DATA:
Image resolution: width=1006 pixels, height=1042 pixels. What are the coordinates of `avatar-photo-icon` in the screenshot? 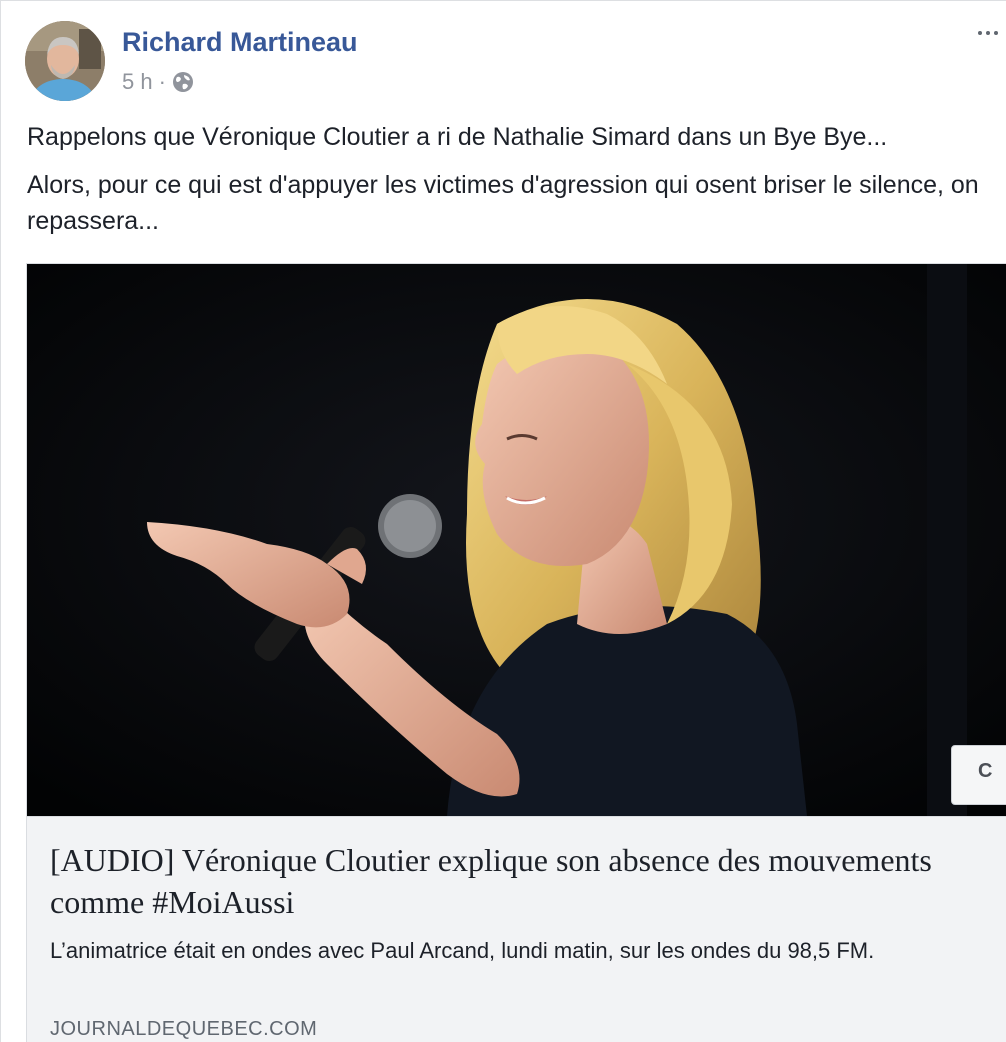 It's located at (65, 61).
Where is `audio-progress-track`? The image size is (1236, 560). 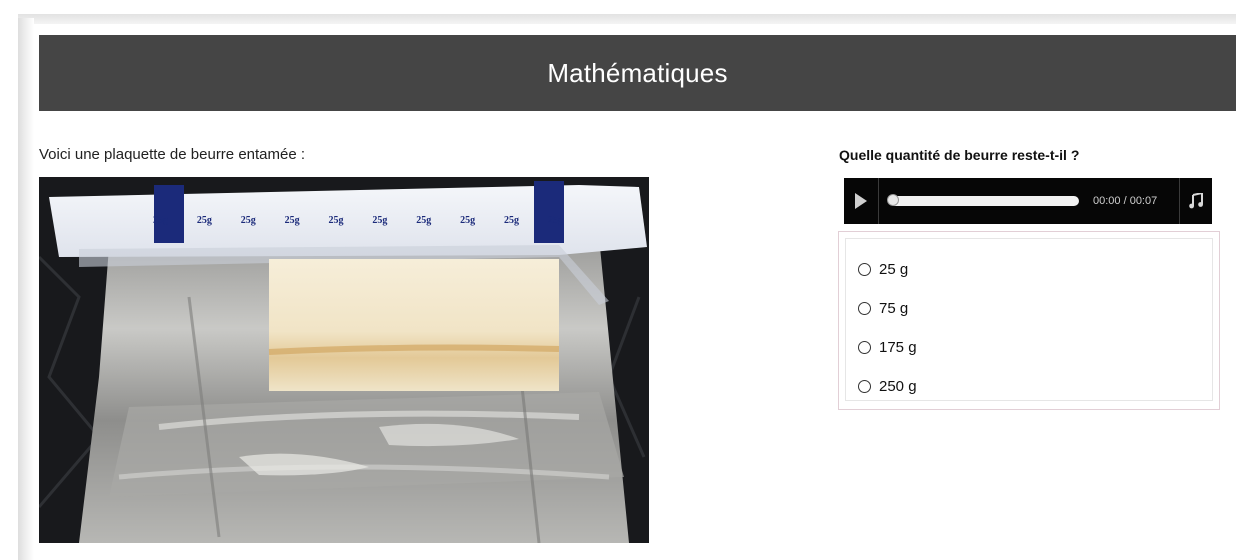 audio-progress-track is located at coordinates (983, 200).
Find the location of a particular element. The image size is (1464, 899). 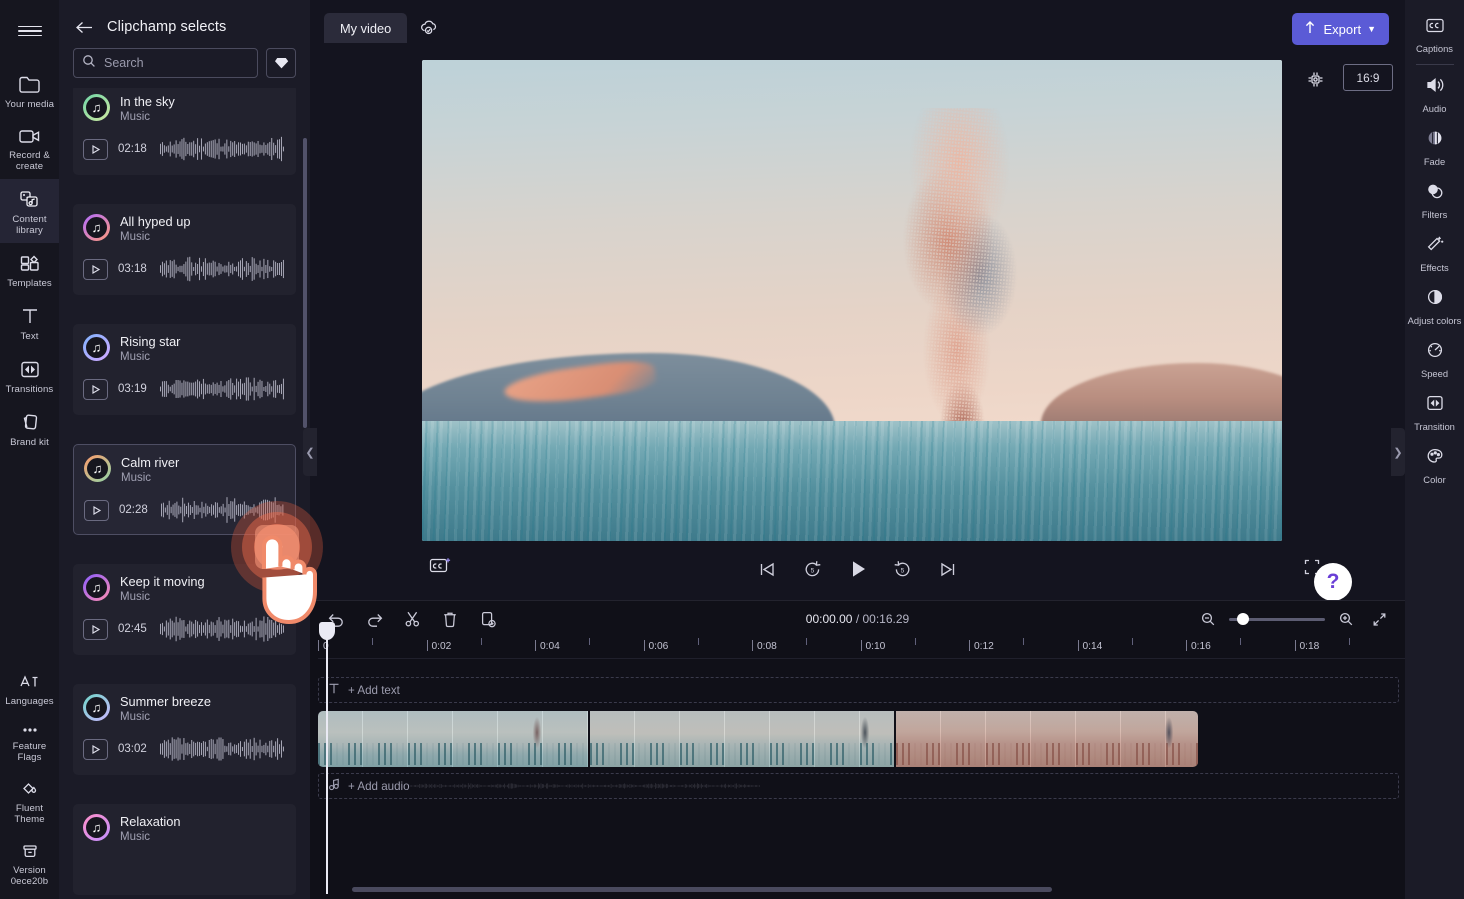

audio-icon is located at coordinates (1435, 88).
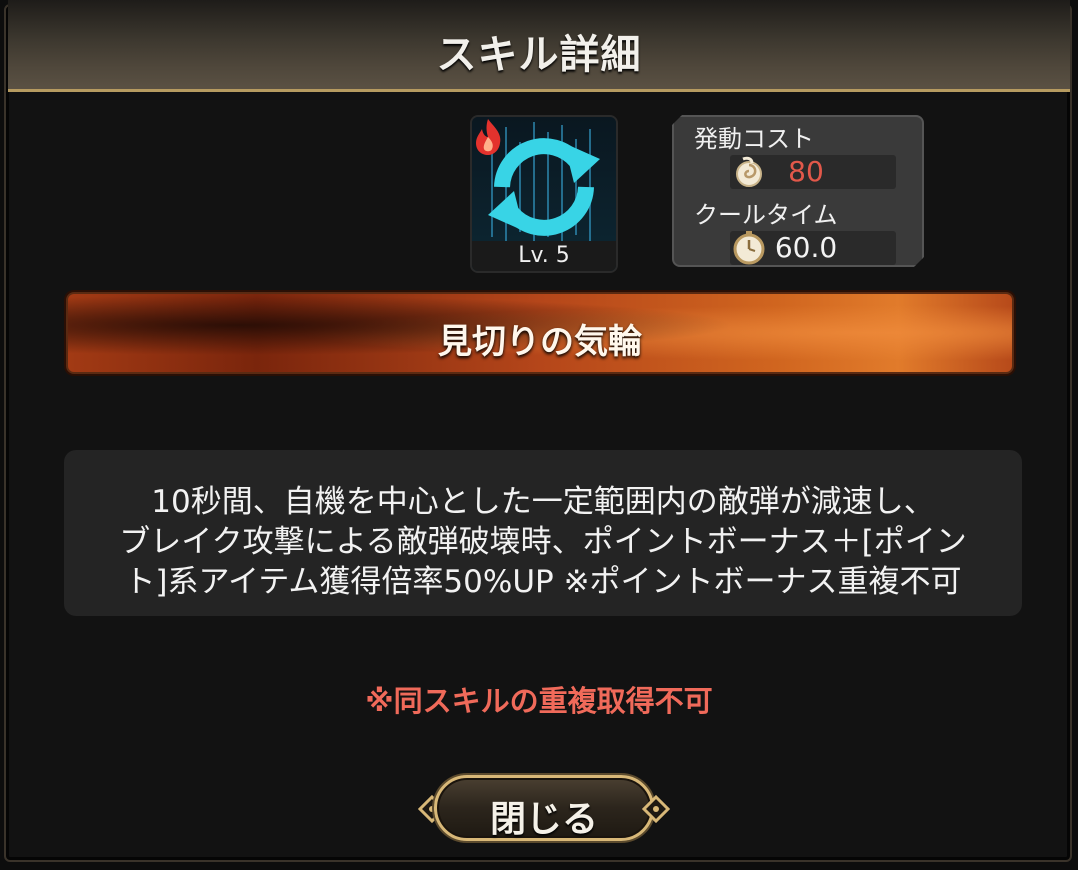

...

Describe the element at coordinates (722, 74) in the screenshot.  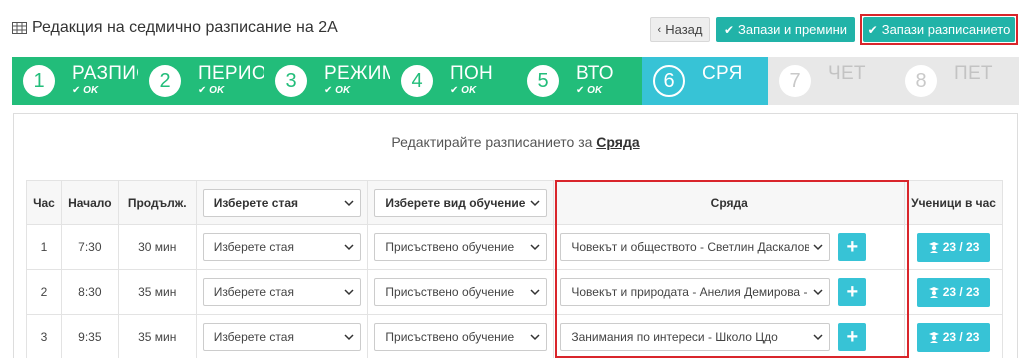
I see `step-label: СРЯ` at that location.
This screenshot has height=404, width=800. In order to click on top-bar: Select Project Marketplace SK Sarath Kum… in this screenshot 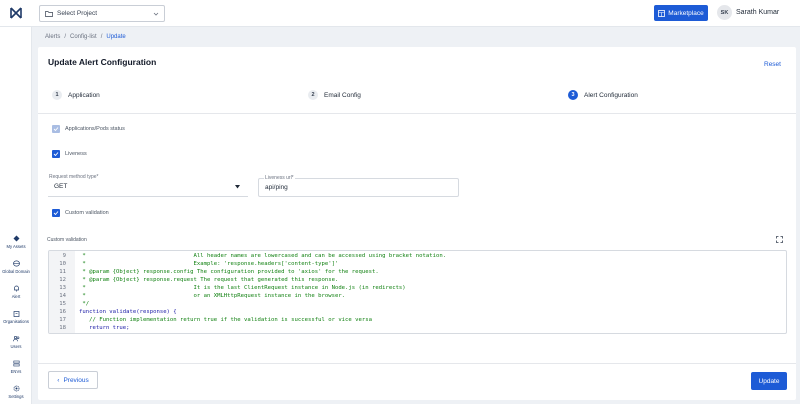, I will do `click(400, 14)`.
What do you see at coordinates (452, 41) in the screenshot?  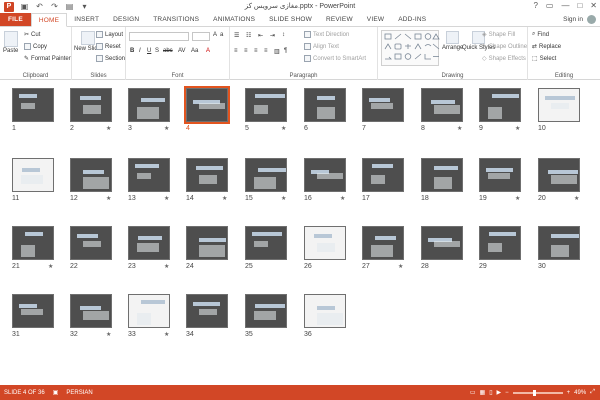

---

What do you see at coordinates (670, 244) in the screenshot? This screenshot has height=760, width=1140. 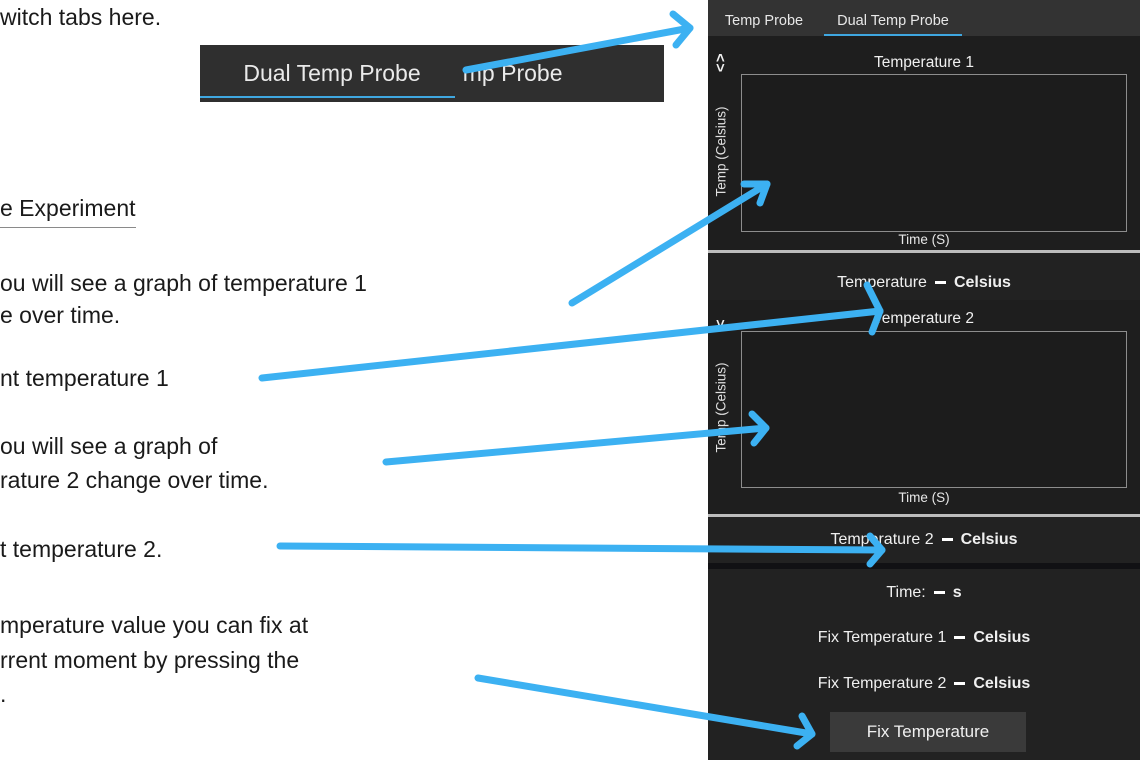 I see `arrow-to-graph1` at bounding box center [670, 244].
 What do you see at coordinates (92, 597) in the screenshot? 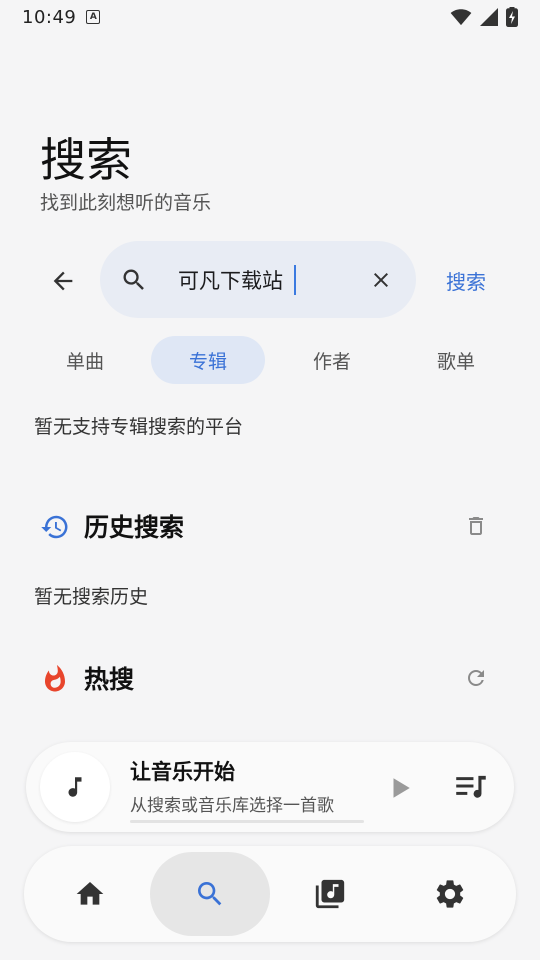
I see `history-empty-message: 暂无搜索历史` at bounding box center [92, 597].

WHAT IS EXPECTED:
In the listing, take the stretch from the line containing "Find the location" through the line containing "audio-icon is located" and swap "particular" for "specific", keeping everything else the same. Return only those lines, with the pictures left out.

EXERCISE SOLUTION:
Find the location of a specific element. The image size is (1464, 899). 

audio-icon is located at coordinates (1435, 88).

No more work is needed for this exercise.